• _原文_:
政治家を支援するということ。関りを続けること

継続して政治家と関わって来て感じていることについて書きたい。数か月前から何度も内容を書き直してきて、結局論理的な文章に落とし込むことはできなかった。50歳近くになったおじさんが悩むようなことではなく、こうしたことを書き残すこと自体が恥ずかしいと思うが、書かずにいれなかった。

 

友人から、政治家を支援すると何か得なことがあるのかと問われることがある。特に余禄のようなものはなく、持ち出しばかりと答えるが、なかなか信じてもらえない。現実的な利益が得られるわけではなく、ただ、共に活動に関わる仲間たちができ、彼らとの絆が深まるだけだと思う。政治家を核として損得無しで結びつく。それ以上に得るものはなく、私はそれがよいと思っている。

(語句と要素の位置特定の記録)
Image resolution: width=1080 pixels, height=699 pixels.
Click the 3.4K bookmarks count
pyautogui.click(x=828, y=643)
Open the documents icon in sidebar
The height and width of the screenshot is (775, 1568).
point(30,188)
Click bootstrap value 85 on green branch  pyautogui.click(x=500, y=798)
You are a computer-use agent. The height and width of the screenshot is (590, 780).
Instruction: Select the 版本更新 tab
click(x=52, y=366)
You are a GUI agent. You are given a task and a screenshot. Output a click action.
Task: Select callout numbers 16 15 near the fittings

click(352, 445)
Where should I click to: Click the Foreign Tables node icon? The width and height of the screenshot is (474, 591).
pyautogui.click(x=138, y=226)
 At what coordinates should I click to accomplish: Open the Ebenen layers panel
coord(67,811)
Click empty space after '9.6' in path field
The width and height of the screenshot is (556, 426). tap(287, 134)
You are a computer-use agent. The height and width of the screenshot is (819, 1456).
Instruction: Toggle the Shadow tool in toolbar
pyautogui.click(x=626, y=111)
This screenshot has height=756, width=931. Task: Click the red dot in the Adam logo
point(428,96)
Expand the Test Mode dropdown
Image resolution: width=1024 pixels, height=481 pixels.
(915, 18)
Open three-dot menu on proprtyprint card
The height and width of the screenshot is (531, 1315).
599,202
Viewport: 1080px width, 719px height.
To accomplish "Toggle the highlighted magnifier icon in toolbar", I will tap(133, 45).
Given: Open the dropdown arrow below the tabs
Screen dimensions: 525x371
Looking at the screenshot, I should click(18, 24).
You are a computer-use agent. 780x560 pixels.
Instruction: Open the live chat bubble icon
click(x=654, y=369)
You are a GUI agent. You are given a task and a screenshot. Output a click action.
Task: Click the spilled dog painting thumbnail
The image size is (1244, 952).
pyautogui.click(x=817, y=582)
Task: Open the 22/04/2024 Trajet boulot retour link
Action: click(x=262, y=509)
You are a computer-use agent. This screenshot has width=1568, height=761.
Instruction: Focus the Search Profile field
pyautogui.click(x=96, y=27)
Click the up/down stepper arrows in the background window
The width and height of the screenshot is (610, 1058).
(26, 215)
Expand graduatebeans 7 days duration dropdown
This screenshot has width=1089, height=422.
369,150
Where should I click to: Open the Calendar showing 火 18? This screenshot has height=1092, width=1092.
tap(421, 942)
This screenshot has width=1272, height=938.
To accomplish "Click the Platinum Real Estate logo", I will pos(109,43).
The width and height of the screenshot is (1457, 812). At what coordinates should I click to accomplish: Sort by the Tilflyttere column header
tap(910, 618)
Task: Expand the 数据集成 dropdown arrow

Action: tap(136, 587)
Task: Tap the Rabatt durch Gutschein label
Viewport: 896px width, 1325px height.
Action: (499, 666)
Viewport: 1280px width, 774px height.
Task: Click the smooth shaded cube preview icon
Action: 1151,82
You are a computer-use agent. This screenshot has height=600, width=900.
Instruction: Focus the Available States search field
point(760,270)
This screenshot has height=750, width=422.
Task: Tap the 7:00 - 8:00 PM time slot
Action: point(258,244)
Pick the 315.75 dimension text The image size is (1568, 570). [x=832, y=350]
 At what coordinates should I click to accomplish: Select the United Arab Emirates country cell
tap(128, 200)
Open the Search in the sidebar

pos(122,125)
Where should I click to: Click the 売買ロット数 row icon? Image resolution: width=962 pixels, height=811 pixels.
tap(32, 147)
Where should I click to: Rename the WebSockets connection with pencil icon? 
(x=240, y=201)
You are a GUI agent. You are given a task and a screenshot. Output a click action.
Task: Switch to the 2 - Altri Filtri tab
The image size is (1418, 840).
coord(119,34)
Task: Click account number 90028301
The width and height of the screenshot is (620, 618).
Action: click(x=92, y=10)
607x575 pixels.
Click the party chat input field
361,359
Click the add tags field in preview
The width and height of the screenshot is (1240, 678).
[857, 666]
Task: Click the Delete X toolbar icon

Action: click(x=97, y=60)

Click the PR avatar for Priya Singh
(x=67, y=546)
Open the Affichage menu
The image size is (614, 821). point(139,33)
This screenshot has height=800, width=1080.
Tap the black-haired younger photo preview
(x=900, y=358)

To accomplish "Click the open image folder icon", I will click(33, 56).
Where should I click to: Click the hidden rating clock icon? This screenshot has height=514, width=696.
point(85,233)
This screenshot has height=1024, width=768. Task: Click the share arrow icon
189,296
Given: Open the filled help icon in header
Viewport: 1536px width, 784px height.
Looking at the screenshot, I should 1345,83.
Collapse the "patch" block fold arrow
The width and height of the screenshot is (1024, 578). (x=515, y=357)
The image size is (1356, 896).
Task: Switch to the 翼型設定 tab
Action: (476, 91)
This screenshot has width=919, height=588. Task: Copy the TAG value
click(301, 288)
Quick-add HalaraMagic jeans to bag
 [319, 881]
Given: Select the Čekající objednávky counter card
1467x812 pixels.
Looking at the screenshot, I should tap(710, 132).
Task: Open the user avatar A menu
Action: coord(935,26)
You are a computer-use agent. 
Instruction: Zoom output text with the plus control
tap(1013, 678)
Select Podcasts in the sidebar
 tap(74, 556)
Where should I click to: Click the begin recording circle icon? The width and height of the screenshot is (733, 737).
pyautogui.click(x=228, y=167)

• _演習問題_:
原文について、次の問いに答えてください。
1. 筆者はいつから何度も内容を書き直してきたと述べていますか。
2. 筆者は友人からどのようなことを問われることがありますか。
3. その問いに対して、筆者はどのように答えていますか。

• _解答_:
1. 数か月前からです。
2. 政治家を支援すると何か得なことがあるのか、と問われることがあります。
3. 特に余禄のようなものはなく、持ち出しばかりだと答えています。